Pneumococcal vaccination is recommended for immunocompromised persons 2 years of age or older with

  • HIV infection
  • leukemia, lymphoma, Hodgkin’s disease, or multiple myeloma
  • generalized malignancy
  • chronic renal failure of nephritic syndrome and patients receiving
  • immunosuppressive therapy
  • organ or bone marrow transplant

A single revaccination should be given if 5 or more years have passed since the first dose in persons older than 10 years. In those who are 10 years or younger, revaccination should be given 3 years after the previous dose.
Because children less than 2 years of age do not respond adequately to the pneumococcal polysaccharide vaccine, a heptavalent pneumococcal conjugate vaccine was created that can be administered at 2, 4, and 6 months of age and between 12 and 15 months of age.

  • Two types of trivalent poliovirus vaccines are currently licensed for distribution in the United States: an enhanced inactivated vaccine (IPV) and a live attenuated, oral vaccine (OPV). IPV is the recommended vaccine for the primary series and booster dose for children in the United States, whereas OPV is recommended in areas of the world that have circulating poliovirus.
  • IPV is given to children aged 2, 4, and 6 to 18 months and 4 to 6 years. Primary poliomyelitis immunization is recommended for all children and young adults up to age 18 years. Allergies to any component of IPV, including streptomycin, polymixin B, and neomycin, are contraindications to vaccine use.
  • OPV is not recommended for persons who are immunodeficient or for normal individuals who reside in a household where another person is immunodeficient. OPV should not be given during pregnancy because of the small but theoretical risk to the fetus.


  • The vaccine is given with measles and mumps vaccines (MMR) at 12 to 15 months of age, then at 4 to 6 years.
  • The vaccine should not be given to immunosuppressed individuals, although MMR vaccine should be administered to young children with HIV without severe immunosuppression as soon as possible after their first birthday. The vaccine should not be given to individuals with anaphylactic reaction to neomycin.
  • Although the vaccine has not been associated with congenital rubella syndrome, its use in pregnancy is contraindicated. Women should be counseled not to become pregnant for 4 weeks following vaccination.


  • Varicella virus vaccine is recommended for all children 12 to 18 months of age and for persons above this age if they have not had chickenpox.

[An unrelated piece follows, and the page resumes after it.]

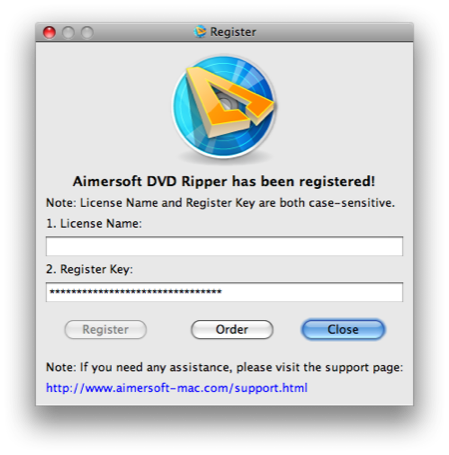Click the masked asterisks in Register Key field

(136, 292)

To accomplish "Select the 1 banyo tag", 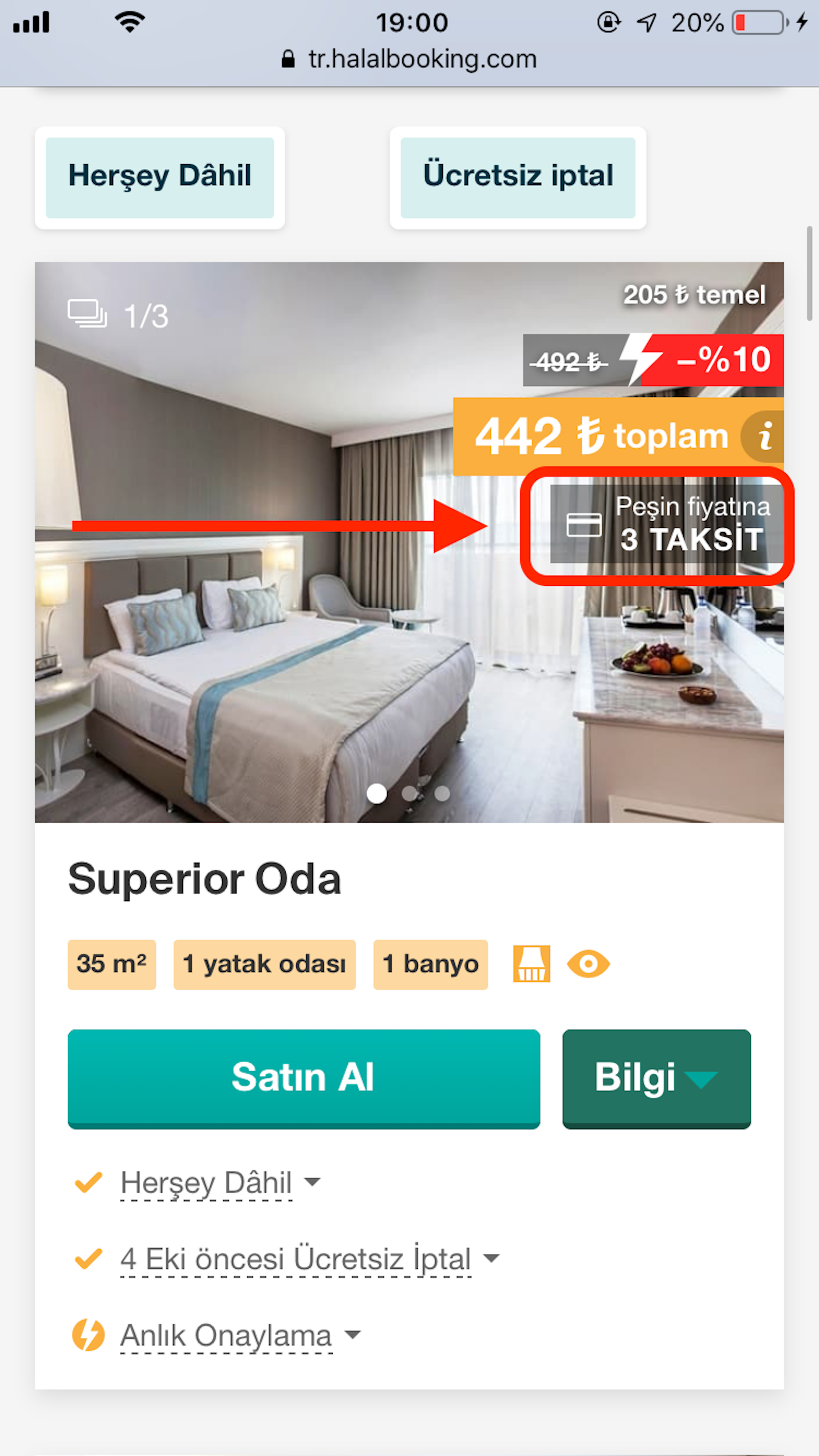I will 430,964.
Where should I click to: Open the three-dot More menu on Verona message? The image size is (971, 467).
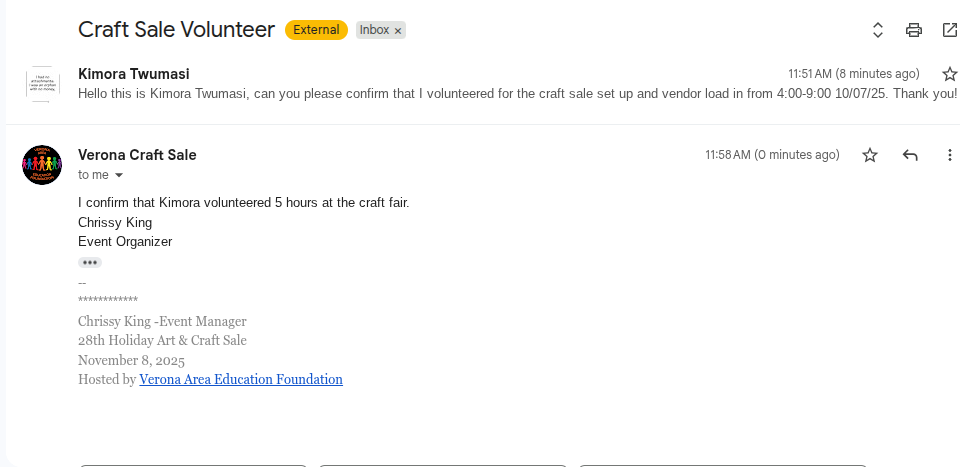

Persons aged 13 years and older should receive two doses separated by 4 to 8 weeks.
  • The vaccine is contraindicated in immunosuppressed or pregnant patients.
  • Children with asymptomatic or mildly symptomatic HIV should receive two doses of varicella vaccine 3 months apart.


  • Varicella-zoster immune globulin (VZIG) is used for passive immunization of susceptible immunodeficient patients exposed to varicella-zoster (VZ) infection.
  • Use of VZIG should be considered in exposed children and certain adults who are immunocompromised and susceptible to VZ. Conditions warranting consideration of VZIG after VZ virus exposure are as follows:
  • Children with primary or acquired immunodeficiency, neoplastic disease, or who require immunosuppressive therapy
  • Neonates whose mothers develop varicella within 5 days before or 2 days after delivery
  • Preterm infants (less than 28 weeks’ gestation or who weigh less than 1000 g) who are exposed to varicella while hospitalized
  • Susceptible pregnant women
  • Immunosuppressed adults and adolescents
  • For maximum effectiveness, VZIG must be given within 48 hours and not more than 96 hours following exposure.
  • Administration of VZIG is by the intramuscular route (never intravenously).